To właśnie finansowanie tej agencji zawiesił dwa lata temu Trump. Przyczyn było kilka, w tym jak to określił prezydent, niechęć Palestyńczyków do negocjacji z Izraelem. Specjalny pełnomocnik Trumpa Jared Kushner, prywatnie jego zięć, przygotowywał wtedy kompleksowy plan pokojowy, który mocno faworyzował państwo żydowskie. Wstępem do niego było wcześniejsze przeniesienie ambasady USA do Jerozolimy traktowanej jako całość za stolicę państwa żydowskiego. Do tego doszła akceptacja aneksji przez Izrael Wzgórz Golan na granicy izraelsko-syryjskiej. W takich warunkach Palestyńczycy nie chcieli nic słyszeć o żadnych rozmowach.

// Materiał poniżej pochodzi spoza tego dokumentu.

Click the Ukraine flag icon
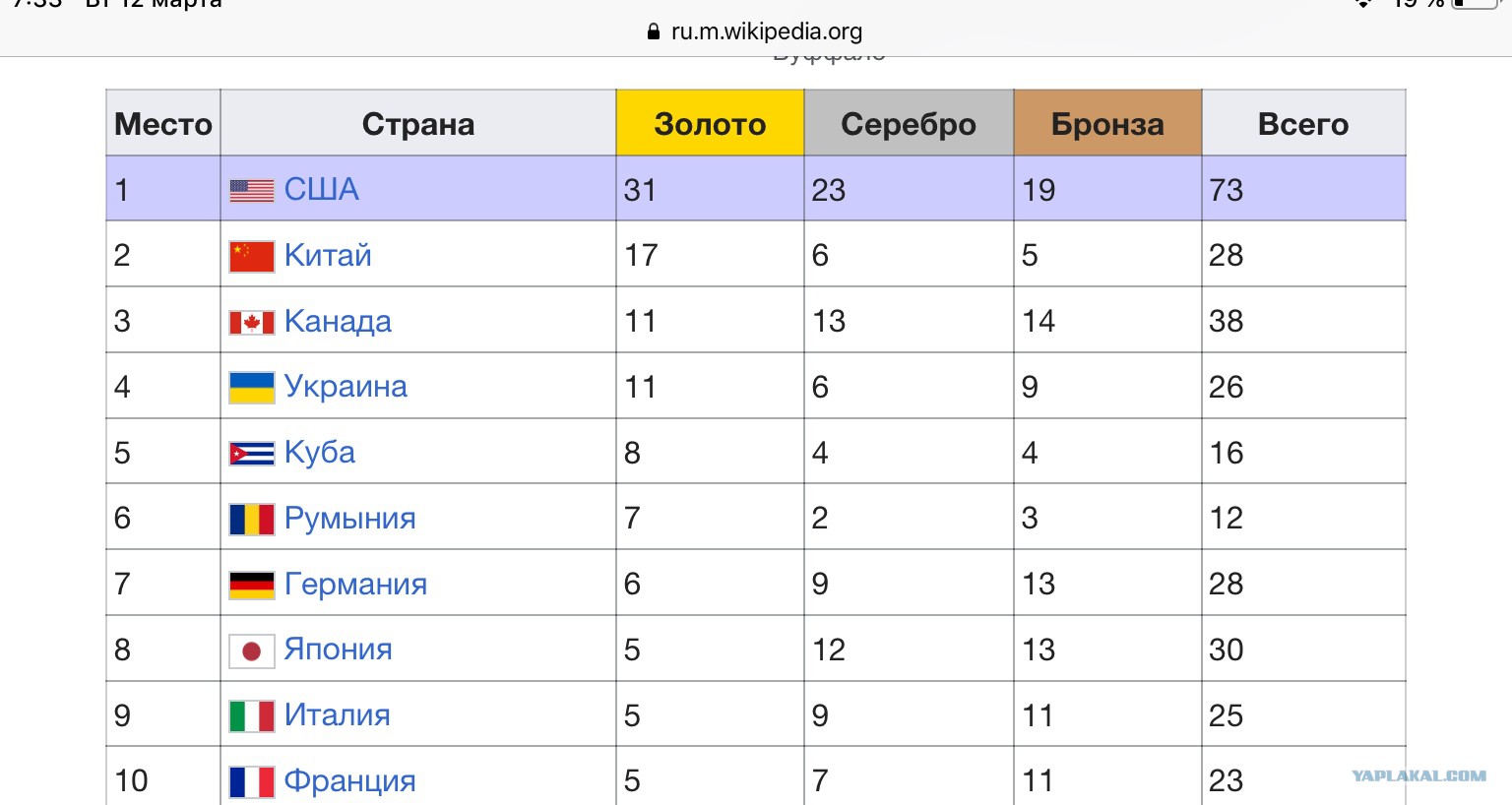This screenshot has height=805, width=1512. coord(252,388)
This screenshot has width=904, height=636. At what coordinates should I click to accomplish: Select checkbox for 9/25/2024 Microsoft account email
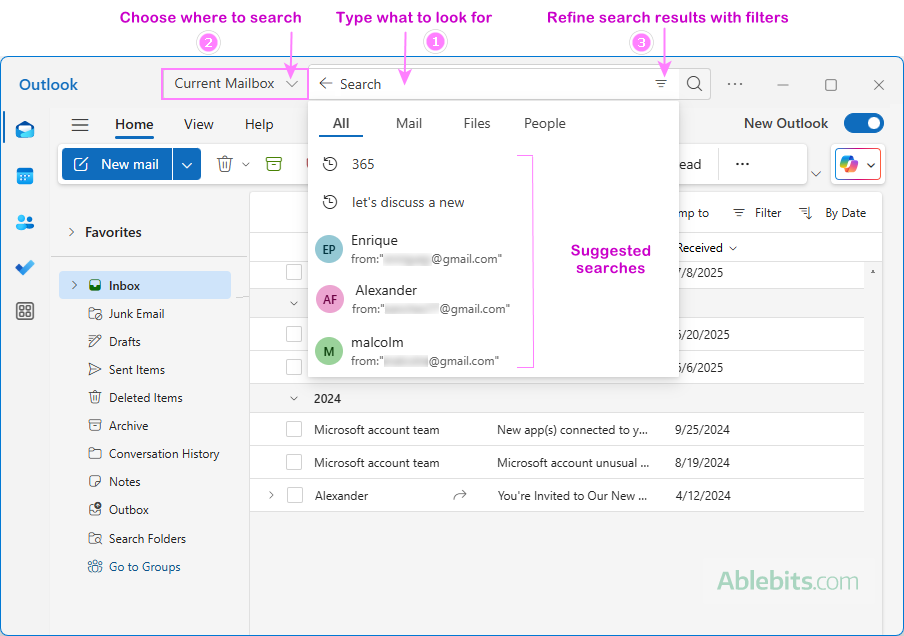click(x=294, y=430)
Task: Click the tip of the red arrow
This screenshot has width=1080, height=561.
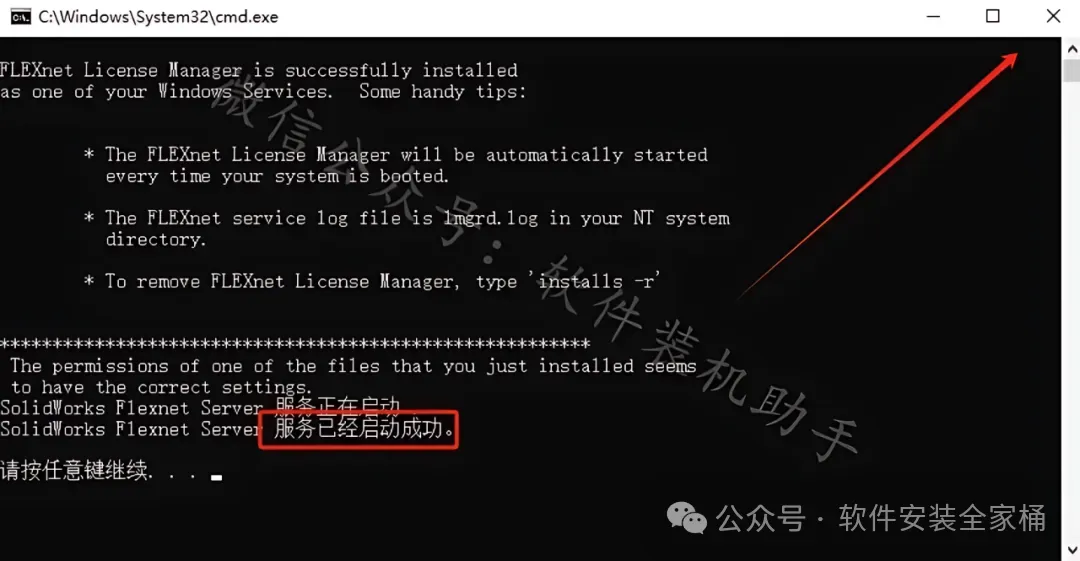Action: (1015, 56)
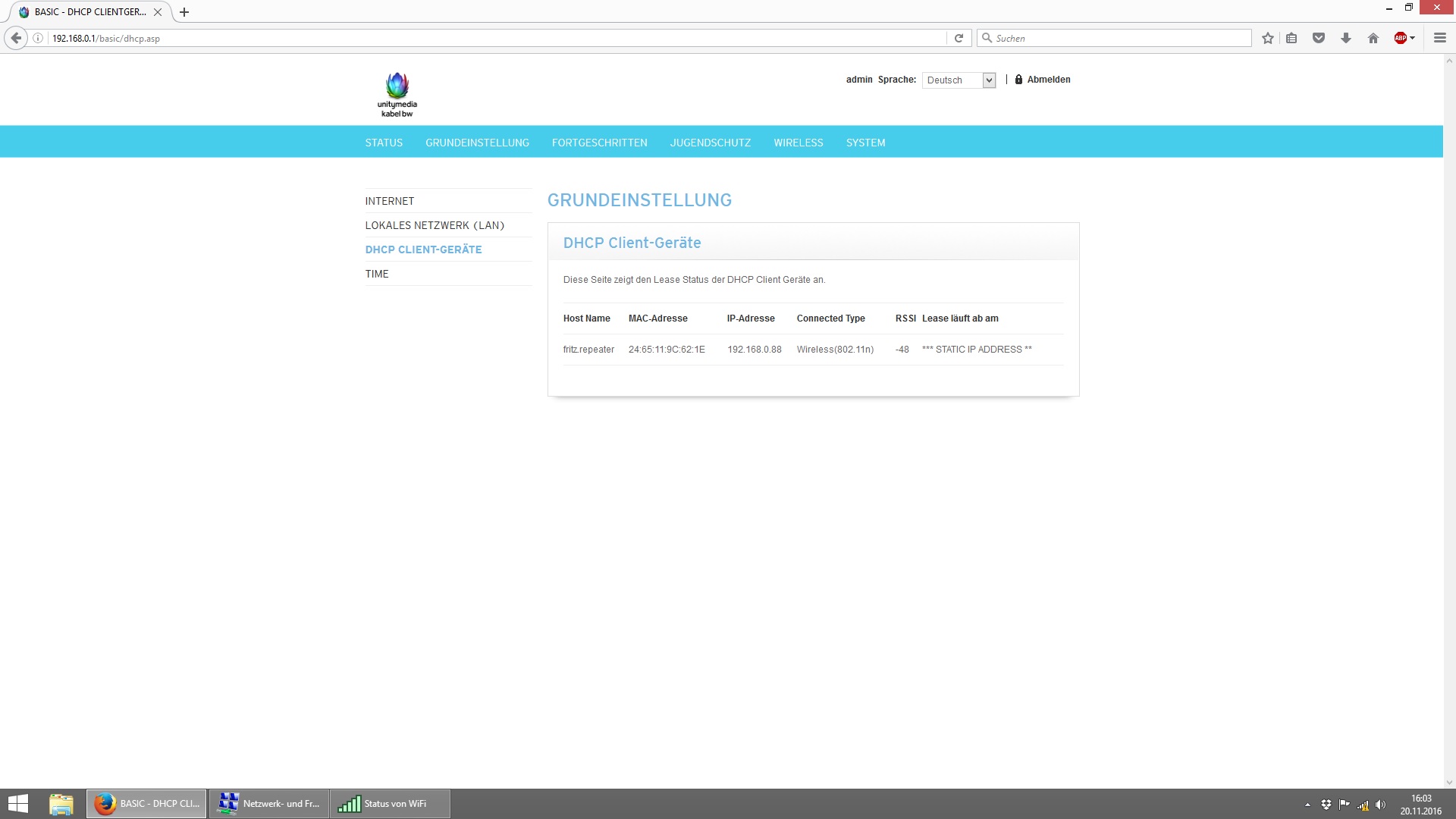Click the Adblock Plus icon

1400,38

Niezależnie od decyzji w sprawie UNRWA nic nie słychać w Waszyngtonie o tym, aby administracja Joe Bidena miała zamiar odkręcić także i te postanowienia. Jak wyjaśnił Antony Blinken, sekretarz stanu, pomoc dla narodu palestyńskiego służyła w przeszłości „ważnym interesom Stanów Zjednoczonych", a wzrost poziomu życia zarówno Palestyńczyków, jak i Izraelczyków służyć może wynegocjowaniu „rozwiązania dwupaństwowego" zakładającego powstanie państwa palestyńskiego.
– Jest to najsilniejszy jak dotąd ruch, by zmienić politykę prezydenta Trumpa w sprawie przedłużającego się konfliktu izraelsko-palestyńskiego – skomentował decyzję nowej administracji „New York Times". Izrael zareagował oburzeniem na wznowienie finansowania UNRWA słowami Gilada Erdana, swojego ambasadora przy ONZ, ale niewiele więcej.
– Trudno było się spodziewać, że Biden będzie kontynuował bliskowschodnią politykę Trumpa. Relacje USA z Palestyńczykami nie są bynajmniej najważniejszym problemem Izraela. Znacznie ważniejsze jest to, jaka jest polityka Waszyngtonu wobec Iranu – tłumaczy „Rzeczpospolitej" Icchak Klein z konserwatywnego think tanku Kohelet Policy Forum. Jego zdaniem po zbliżeniu Izraela z Arabią Saudyjską i normalizacji stosunków z paroma państwami Zatoki Perskiej sprawa palestyńska schodzi na dość daleki plan. Klein jest przekonany, że tu nic się nie zmieni, jak i w sprawie przeniesionej ambasady amerykańskiej.